#### [Task item]
For each line below that holds the word "icon", make a copy.

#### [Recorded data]

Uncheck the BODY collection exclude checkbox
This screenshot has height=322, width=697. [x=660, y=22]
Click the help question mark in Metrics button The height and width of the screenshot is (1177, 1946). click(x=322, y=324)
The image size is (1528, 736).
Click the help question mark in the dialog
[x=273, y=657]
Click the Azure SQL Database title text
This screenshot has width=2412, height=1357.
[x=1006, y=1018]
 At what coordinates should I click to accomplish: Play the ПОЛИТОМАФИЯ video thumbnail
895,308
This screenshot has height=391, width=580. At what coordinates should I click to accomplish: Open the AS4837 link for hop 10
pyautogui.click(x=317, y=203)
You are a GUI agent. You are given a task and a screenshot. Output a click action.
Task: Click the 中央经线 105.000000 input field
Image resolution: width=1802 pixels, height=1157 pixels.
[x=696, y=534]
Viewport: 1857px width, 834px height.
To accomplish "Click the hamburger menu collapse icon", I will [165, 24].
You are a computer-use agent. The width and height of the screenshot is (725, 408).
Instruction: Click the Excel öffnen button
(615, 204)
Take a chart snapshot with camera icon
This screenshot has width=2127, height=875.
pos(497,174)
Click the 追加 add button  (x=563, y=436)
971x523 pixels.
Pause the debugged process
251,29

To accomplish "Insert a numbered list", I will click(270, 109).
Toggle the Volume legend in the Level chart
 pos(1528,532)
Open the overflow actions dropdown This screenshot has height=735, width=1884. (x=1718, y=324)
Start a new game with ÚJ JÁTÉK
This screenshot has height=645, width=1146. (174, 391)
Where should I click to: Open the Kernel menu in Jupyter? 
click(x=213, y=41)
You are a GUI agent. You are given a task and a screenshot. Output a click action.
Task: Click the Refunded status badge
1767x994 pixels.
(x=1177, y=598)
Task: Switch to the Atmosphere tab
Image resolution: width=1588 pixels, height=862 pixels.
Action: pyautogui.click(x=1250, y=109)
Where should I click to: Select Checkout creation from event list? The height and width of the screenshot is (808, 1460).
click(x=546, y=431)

#### [Task response]
To accomplish "Click the hamburger menu collapse icon", I will [165, 24].
Take a chart snapshot with camera icon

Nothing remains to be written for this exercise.